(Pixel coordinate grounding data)
::::

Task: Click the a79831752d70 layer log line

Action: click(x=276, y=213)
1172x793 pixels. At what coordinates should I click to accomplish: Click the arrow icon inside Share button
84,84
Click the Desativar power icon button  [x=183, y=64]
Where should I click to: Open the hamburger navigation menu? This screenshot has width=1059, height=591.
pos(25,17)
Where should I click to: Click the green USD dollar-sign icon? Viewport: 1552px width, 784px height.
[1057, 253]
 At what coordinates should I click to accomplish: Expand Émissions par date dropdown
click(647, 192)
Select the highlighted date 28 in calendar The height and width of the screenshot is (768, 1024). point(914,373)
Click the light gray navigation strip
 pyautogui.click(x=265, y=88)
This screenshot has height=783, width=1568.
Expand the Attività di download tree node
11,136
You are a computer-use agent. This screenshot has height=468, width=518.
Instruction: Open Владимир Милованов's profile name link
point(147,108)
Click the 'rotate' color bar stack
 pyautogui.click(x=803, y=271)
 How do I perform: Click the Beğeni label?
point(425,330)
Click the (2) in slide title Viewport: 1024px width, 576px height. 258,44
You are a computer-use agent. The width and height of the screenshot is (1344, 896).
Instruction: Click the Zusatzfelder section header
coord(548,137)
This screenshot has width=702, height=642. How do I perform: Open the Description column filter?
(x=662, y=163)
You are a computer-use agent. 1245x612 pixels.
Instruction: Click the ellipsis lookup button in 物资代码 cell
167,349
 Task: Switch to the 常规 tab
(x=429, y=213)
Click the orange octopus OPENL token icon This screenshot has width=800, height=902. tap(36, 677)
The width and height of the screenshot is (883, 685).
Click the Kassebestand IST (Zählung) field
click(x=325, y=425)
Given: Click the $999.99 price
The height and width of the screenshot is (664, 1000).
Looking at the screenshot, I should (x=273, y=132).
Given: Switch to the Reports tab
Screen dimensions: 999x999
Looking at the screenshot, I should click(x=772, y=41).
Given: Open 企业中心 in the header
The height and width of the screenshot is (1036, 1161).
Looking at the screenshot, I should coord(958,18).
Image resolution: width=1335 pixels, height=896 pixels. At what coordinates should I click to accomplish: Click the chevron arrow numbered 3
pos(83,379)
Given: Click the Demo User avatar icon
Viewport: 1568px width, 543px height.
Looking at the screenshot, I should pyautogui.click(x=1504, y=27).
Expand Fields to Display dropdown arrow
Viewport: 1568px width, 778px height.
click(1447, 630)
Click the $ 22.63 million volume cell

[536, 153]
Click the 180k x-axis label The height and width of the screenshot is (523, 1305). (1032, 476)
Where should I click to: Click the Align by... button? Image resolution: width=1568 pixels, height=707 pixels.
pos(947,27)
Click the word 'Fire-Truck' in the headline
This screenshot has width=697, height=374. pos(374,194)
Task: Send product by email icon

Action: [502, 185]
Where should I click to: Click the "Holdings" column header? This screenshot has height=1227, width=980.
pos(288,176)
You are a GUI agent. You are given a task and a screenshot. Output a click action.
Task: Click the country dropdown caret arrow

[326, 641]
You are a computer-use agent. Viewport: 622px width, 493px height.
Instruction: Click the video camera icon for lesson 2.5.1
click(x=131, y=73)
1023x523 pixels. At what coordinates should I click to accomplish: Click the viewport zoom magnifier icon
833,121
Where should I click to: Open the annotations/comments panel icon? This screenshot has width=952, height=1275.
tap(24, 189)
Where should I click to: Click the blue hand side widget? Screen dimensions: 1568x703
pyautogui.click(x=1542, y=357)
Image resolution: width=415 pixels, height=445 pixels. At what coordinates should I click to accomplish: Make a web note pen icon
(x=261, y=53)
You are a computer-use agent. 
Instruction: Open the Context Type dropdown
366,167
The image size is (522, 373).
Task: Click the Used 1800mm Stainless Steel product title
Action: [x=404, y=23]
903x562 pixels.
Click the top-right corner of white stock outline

::::

Among the lines above, show every one that contains the string "agent".

== Worked solution ==
You are a computer-use agent. This screenshot has height=468, width=518.
You are a computer-use agent. The width and height of the screenshot is (1344, 896).
You are a computer-use agent. 1245x612 pixels.
You are a GUI agent. You are given a task and a screenshot. Output a click action.
You are a computer-use agent. Viewport: 622px width, 493px height.
You are a computer-use agent. 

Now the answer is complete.